Well I just want to go back to this idea of “innate value” again today – as I think it’s important…

Before 1972, the US used to back their currency up via gold (the gold standard).

They (the Fed) believed that if they had an innate store of value, it would be a lot easier to keep the value of the dollar consistent.

They thought that by simply keeping this price pegged, things would be successful.

The issue here is that you need the supply of money to be manipulated easily to be able to affect the interest rate (therefore preventing inflation or deflation).

When gold is your store of value, you have to increase or decrease your gold holdings according to the situation…

The inherent issue here is that gold takes time to mine!

This means that the value of the dollar cannot be affected correctly when required.

So pegging the dollar to gold was of no real benefit.

Now on the flip side, I don’t believe that the way ‘money’ has value now is of any real benefit…

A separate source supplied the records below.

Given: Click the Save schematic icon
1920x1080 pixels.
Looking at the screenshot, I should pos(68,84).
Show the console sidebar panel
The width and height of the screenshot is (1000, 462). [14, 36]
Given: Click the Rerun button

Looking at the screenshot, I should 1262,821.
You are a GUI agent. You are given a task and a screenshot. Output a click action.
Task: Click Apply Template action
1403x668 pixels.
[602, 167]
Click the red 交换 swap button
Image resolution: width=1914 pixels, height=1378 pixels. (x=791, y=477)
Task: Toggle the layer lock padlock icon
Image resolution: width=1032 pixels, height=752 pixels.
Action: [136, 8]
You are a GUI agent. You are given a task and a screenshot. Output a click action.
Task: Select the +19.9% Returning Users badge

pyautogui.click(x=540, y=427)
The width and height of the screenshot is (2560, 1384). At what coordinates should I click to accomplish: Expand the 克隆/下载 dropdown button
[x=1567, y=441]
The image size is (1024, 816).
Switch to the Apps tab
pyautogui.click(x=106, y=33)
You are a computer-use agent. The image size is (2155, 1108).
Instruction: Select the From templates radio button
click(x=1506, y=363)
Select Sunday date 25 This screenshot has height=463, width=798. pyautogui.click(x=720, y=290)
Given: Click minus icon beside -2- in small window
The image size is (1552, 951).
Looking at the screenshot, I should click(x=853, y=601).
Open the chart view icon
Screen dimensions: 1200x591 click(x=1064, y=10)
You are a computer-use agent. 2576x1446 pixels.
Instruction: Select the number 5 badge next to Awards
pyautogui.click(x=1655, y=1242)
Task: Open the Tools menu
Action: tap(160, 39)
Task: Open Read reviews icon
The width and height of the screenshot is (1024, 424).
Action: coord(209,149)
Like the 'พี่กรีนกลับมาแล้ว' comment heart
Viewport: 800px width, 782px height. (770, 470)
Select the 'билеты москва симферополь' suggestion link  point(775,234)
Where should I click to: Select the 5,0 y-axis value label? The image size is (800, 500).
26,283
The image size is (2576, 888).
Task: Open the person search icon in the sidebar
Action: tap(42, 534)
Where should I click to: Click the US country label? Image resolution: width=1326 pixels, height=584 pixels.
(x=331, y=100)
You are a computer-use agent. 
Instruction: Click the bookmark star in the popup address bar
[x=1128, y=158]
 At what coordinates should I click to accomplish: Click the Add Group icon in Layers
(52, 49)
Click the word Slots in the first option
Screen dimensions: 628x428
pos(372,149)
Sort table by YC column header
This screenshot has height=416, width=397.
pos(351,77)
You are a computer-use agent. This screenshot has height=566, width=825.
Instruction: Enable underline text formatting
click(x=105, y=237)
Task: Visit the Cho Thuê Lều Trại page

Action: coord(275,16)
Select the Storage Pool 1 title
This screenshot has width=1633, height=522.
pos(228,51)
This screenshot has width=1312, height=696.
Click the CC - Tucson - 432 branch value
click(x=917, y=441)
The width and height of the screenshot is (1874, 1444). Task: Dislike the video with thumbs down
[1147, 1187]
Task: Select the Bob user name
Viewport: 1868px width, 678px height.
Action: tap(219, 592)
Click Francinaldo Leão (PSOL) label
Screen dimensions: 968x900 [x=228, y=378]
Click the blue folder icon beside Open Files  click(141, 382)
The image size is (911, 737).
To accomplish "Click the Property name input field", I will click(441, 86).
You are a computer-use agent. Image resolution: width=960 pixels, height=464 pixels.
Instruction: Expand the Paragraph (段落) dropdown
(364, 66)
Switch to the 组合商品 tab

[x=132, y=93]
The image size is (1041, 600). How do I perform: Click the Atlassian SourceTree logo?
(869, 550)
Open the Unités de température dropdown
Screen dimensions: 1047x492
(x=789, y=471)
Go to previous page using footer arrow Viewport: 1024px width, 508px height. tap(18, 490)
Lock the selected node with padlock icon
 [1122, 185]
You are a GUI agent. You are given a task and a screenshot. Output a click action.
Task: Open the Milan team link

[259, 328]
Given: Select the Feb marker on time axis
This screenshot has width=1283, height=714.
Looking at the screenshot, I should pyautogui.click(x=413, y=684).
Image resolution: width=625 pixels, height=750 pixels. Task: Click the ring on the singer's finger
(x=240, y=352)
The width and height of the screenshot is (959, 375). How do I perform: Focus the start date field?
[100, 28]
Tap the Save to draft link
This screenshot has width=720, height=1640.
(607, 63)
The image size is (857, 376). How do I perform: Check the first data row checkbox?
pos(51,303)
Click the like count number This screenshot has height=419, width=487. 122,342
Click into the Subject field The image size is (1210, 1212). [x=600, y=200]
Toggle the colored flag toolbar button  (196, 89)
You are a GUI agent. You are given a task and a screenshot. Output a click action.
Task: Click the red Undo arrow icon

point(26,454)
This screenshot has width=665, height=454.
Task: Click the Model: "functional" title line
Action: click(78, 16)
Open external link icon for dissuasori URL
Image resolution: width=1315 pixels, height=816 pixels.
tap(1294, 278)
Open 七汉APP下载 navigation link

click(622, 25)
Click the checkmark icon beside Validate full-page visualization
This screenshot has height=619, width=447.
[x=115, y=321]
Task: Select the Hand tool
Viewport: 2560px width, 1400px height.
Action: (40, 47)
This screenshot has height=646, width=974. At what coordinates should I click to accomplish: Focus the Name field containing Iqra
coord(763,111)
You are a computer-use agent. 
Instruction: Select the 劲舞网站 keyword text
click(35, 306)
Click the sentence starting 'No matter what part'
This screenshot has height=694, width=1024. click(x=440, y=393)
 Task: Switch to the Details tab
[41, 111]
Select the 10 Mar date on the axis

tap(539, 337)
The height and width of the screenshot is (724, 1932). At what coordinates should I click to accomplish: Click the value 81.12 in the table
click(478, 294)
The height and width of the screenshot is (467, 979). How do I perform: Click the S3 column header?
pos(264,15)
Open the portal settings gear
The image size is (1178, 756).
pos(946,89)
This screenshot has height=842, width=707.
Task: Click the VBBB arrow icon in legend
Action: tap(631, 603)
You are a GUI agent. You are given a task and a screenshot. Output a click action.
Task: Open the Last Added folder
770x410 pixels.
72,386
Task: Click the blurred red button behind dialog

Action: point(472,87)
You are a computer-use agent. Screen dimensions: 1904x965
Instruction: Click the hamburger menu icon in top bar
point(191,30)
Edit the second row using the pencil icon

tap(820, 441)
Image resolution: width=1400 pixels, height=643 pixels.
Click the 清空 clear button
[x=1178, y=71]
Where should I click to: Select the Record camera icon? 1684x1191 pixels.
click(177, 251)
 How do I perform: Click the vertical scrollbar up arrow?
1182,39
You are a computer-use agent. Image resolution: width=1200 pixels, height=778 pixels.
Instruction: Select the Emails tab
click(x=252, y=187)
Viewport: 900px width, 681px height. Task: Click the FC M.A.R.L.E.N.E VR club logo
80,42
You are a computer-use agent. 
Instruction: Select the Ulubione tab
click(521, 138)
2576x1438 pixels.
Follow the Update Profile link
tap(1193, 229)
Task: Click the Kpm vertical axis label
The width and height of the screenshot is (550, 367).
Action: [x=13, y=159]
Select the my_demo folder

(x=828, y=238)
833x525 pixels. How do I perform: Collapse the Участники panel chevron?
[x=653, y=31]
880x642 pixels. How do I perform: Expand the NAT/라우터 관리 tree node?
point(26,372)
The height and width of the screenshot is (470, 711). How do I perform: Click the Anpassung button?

In fact, I’d say most economic problems are down to the central banks creating money out of thin air (debt).

Whenever a treasury bond is made, that’s effectively money being made from the central bank…

Out of thin air.

And this money being made pushes down rates and we get the very rich being able to buy houses cheaply, reinvest in offshore schemes with cheap financing etc, etc.

However, it does give the Fed far more flexibility when it comes to being able to work through market downturns.